# AFC/FC Goldens



## K9-Design (Jan 18, 2009)

Clearly none of them watch many field trials. The answer is a resounding NO.


----------



## Swampcollie (Sep 6, 2007)

Goldens have a tendency for a slow return with the memory bird. This is what generates the myth that Goldens are slow going.


----------



## sterregold (Dec 9, 2009)

Well, the FT goldens I know are fast and stylish (they are not necessarily the same thing!!) Part of that impression may come from watching less drivey dogs at hunt tests. It may also stem from NAFC Topbrass Cotton who was not known for his lightning speed, but could mark like the blazes--a big winner like him leaves a lasting impression.


----------



## hotel4dogs (Sep 29, 2008)

IMHO, it's just that goldens are the only dogs smart enough to realize that when they get back in with the bird, it's no longer their bird, it's yours


----------



## Swampcollie (Sep 6, 2007)

Comparatively speaking, Cotton was not a speed demon. The FT Goldens are very fast picking up and returning with most of the marks in a setup.
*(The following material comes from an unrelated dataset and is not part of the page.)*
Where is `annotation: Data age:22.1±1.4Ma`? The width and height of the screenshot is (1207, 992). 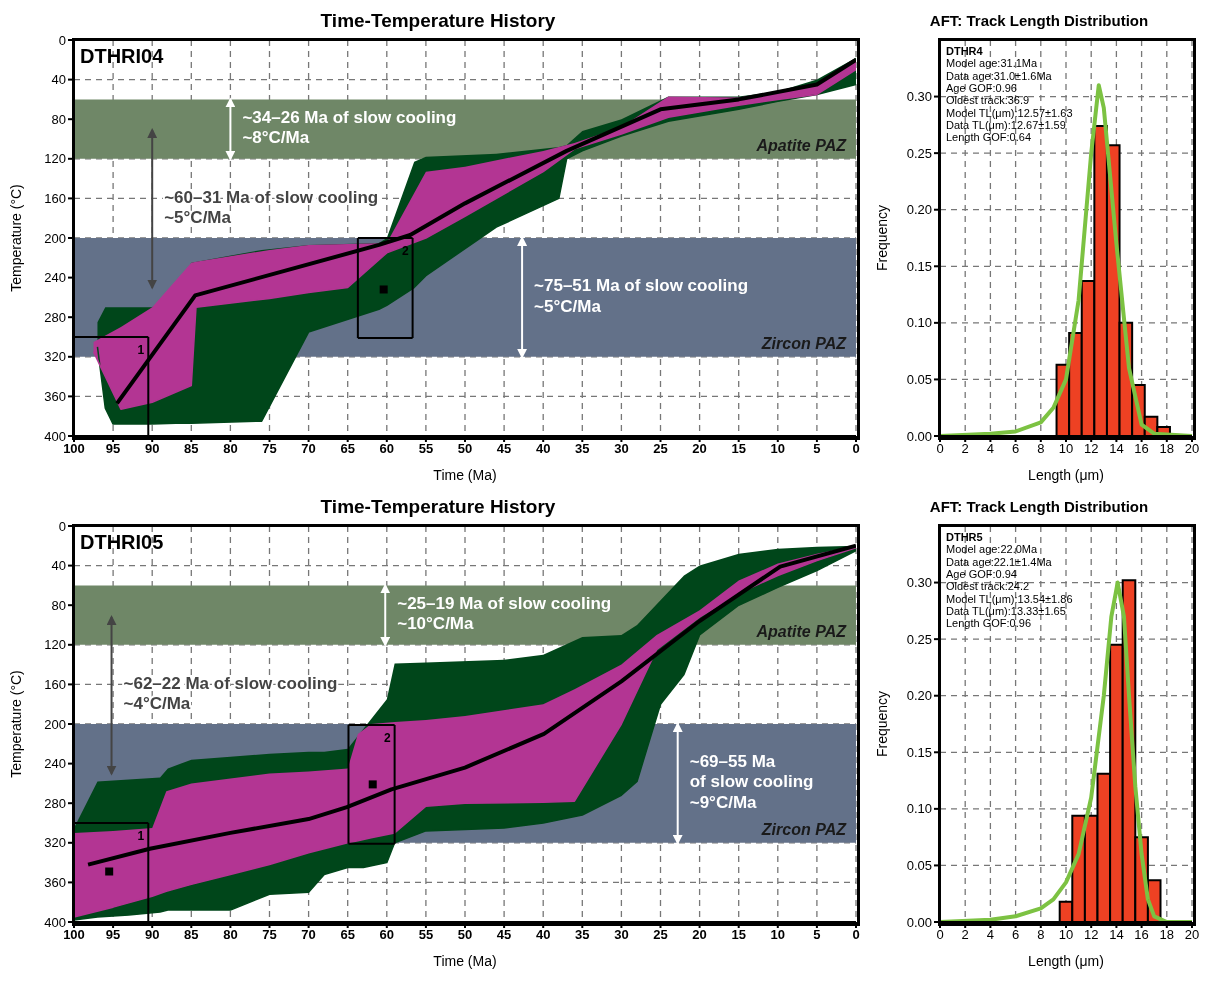 annotation: Data age:22.1±1.4Ma is located at coordinates (1000, 562).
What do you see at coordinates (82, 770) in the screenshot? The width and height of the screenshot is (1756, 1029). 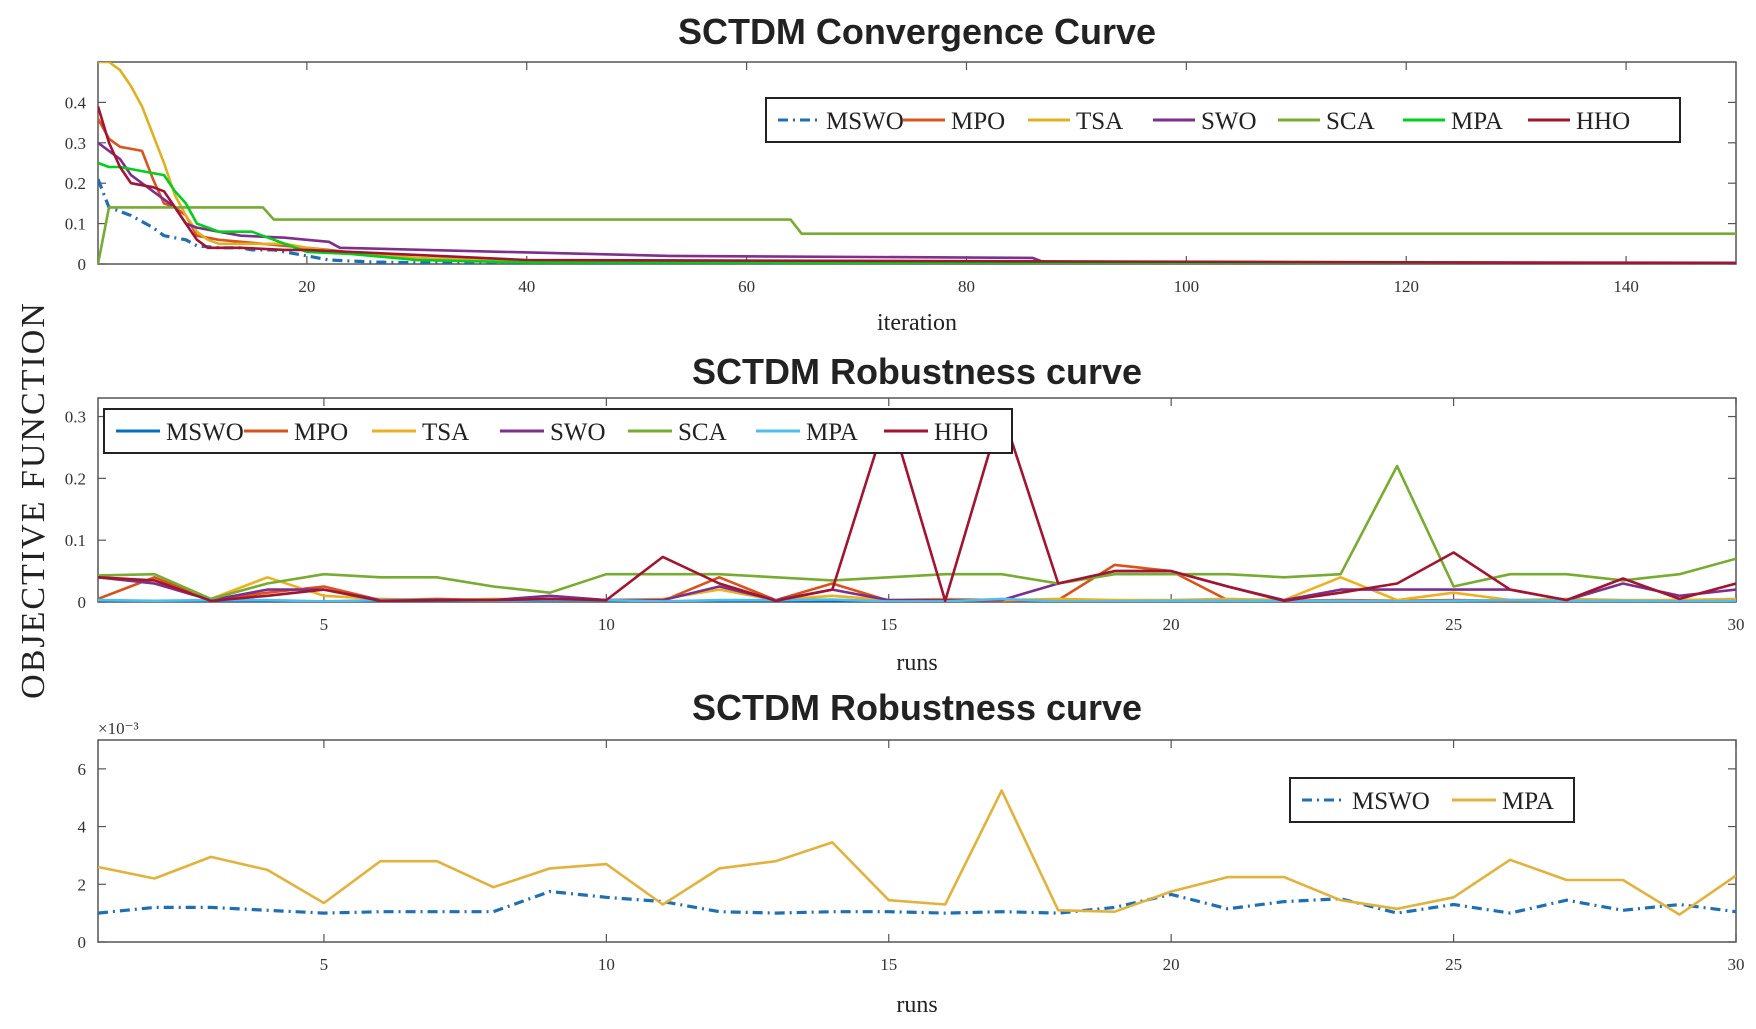 I see `y-tick-label: 6` at bounding box center [82, 770].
But when it comes to bringing back that last bird, they tend to lallygag around. It may be because they know they're done and they're going back on the truck and they're savoring that last bird.


----------



## Loisiana (Jul 29, 2009)

Well they did all refer to Cotton, I've always heard he was relatively slow out there. But the last person I talked to, who used to run field trials with her goldens, said she felt like a lot of the FT goldens begin to loose some of their spirit and style by the time they reach that level, and she gave a specific example of a more current golden than Cotton. She felt it was due to all the pressure put on the dogs to get to that level.

But she has gotten out of field work completely and has switched over to agility, so maybe it was just sour grapes, I don't know.


----------



## John G (Dec 27, 2008)

I have been running field trials for over 20 years. There are some Goldens that tend to be "not so fast" in the field. Generally this is more so on the returns.

The slower ones on the way out are probably more often females or older dogs. 

Golden owners tend to keep competing with their dogs at a later age. This partly because most are trained by their amateur owner/handlers and are not washed out as soon or as often.

With this being said, I must say that much of this is because of how the dog was trained. Cotton is a perfect example. I only saw him run later in life, but was told that he ran well when he was younger and before he had been "zapped" by the collar. The e-collars of his day had only one setting...HOT!

Most of the current titled Goldens are very stylish and fast. Our FC/AFC was VERY FAST on marks and on blinds. He has always been slower on his returns, especially the last 50 or so yards. An injury several years ago at the National Am. has indeed slowed him down. He still gives 110% 

Field Goldens in general are quite stylish and fast unless improper training, injury or age get in the way!

John


----------



## RunsCreek (May 9, 2010)

John G said:


> Field Goldens in general are quite stylish and fast unless improper training, injury or age get in the way!
> 
> John


I agree. I also think they tend to work a little more methodically.


----------



## Bender (Dec 30, 2008)

I notice with Storee she's got a lot more drive and 'go' than her brother, who has done a lot more training and been proofed a lot more. I think part of that could be he's been sent out for training with lab trainers (who I hear tend to be too hard on goldens).

Storee though is NOT slow going or coming usually. She treats it like flyball.

Lana


----------